Hydrazine is not such a substance. The lowest dose known to cause adverse effects is only 0.4 parts per million (in air) where chronic exposure will cause liver damage. It can only be smelled at 4 ppm, and it’s lethal at 430 ppm. Essentially a few mg of vaporized hydrazine is Bad News. Since Whatney’s trying to catalyze the breakdown of several hundred kg of hydrazine, anything less than 99.9999% reaction efficiency is Really Bad News.
So let’s say we wanted to make water from hydrazine. How could it be done more safely? Maybe we could give Whatney a glove box, which seems like a reasonable thing to have for some Martian geology. There, hydrazine vapor would be contained and there’d be no risk of skin contact. Could the reaction be done entirely in solution? Just mix water and a slurry of finely ground catalyst in a pressure vessel, slowly add suitably small quantities of hydrazine, and let the reaction continue to completion. Whatney also would probably have some sort of mass spectrometer suitable for detecting trace gases in the atmosphere or organics in the soil, which could be used to monitor the air in the hab and confirm the completion of batched reactions.
For that matter, one would have expected the Hab to be designed to supply water on-site in some manner or another, whether from subsurface ice deposits or chemically from other materials. Water is one of the massier requirements for life support, and one of the easier ones to procure on-site, so something like that would probably be standard for a Mars mission. No need to Magyver up a solution when you’ve already got something purpose-engineered for the job.

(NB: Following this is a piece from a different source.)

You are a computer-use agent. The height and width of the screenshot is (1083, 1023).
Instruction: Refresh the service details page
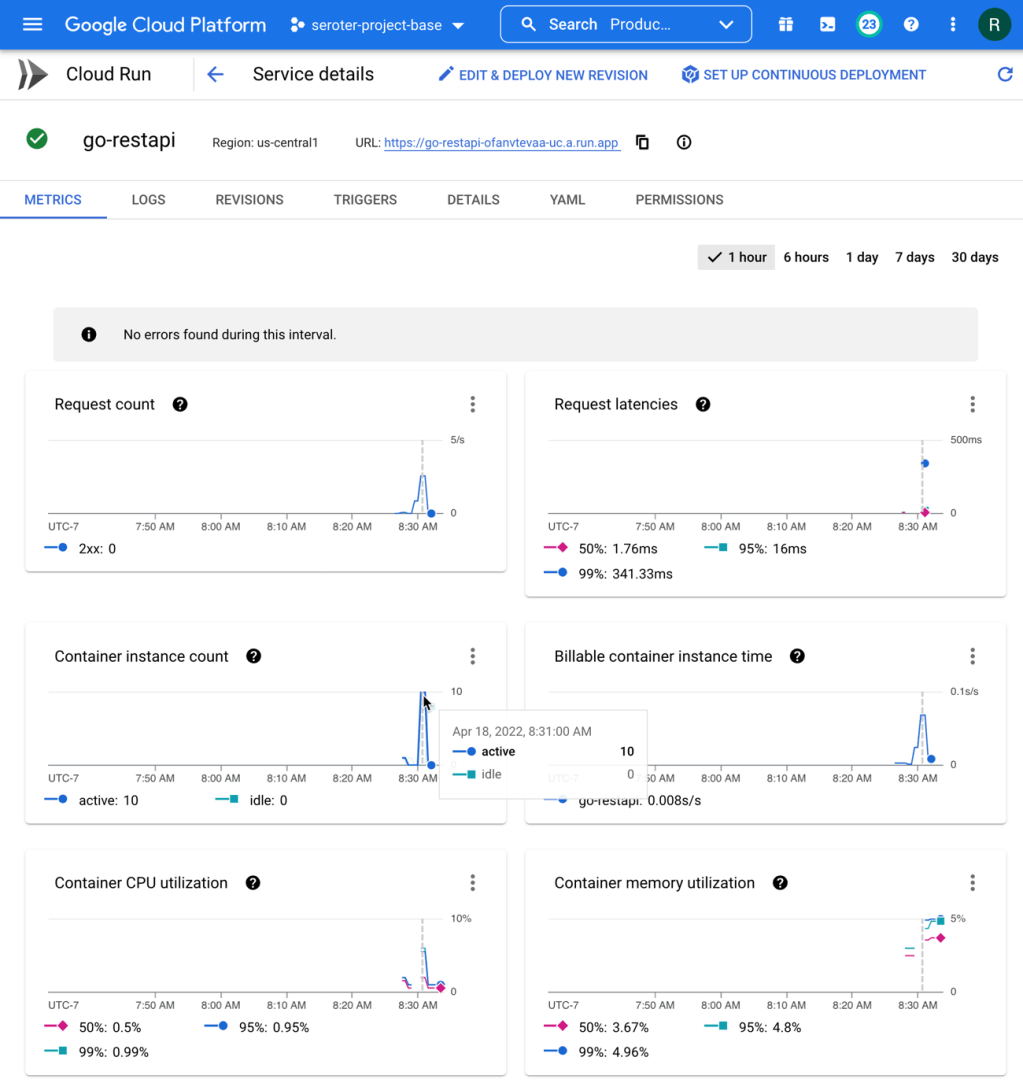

If their environment is self-contained and they recover excreted water, then they don’t actually need much in the way of reserves, right?
In the book, they didn’t set the Hab up until they got there, so they’d need to have reserves enough to make it for a few days. At that point, maybe it doesn’t make sense to send along further equipment.
He needed enough water to grow a crop of potatoes, so that may have been more than available for personal use of the crew. Potatoes are a fairly water hungry crop and maintaining sufficient water level in the soil is crucial to growing modern cultivars of potatoes. Even if the habitat had some kind of water synthesis system it probably wasn’t intended for water production on the scale needed for crop production.
I’m sure there are numerous routes to synthesis of water from monomethylhydrazine but another thing he needed was aqua ammonia (NH[SUB]3[/SUB] in an aqueous solution) to produce ammonium nitrate or some other bioreactive nitrogenous fertilizer. I don’t know whether this was addressed in the book and don’t remember any mention in the movie, but you’d want to mediate the catalyst to produce this in addition to hydrogen for reaction with oxygen. He also needed to produce and distribute this in quantity, so his burner producing vapor to a tented cover was a pretty workable solution in lieu of an irrigation or hydroponic setup.
Pure hydrogen is dangerous stuff; its diffusivity, sensitivity to spark ignition across a wide range of concentrations, and invisibility pose a significant hazard in application. It’s not surprising that Watney “blew myself up” in trying to react it. Frankly, I would have figured out some way of remote ignition rather than standing there right in front of the burner, but then, I’m not stranded on the surface of another planet with no way to communicate home.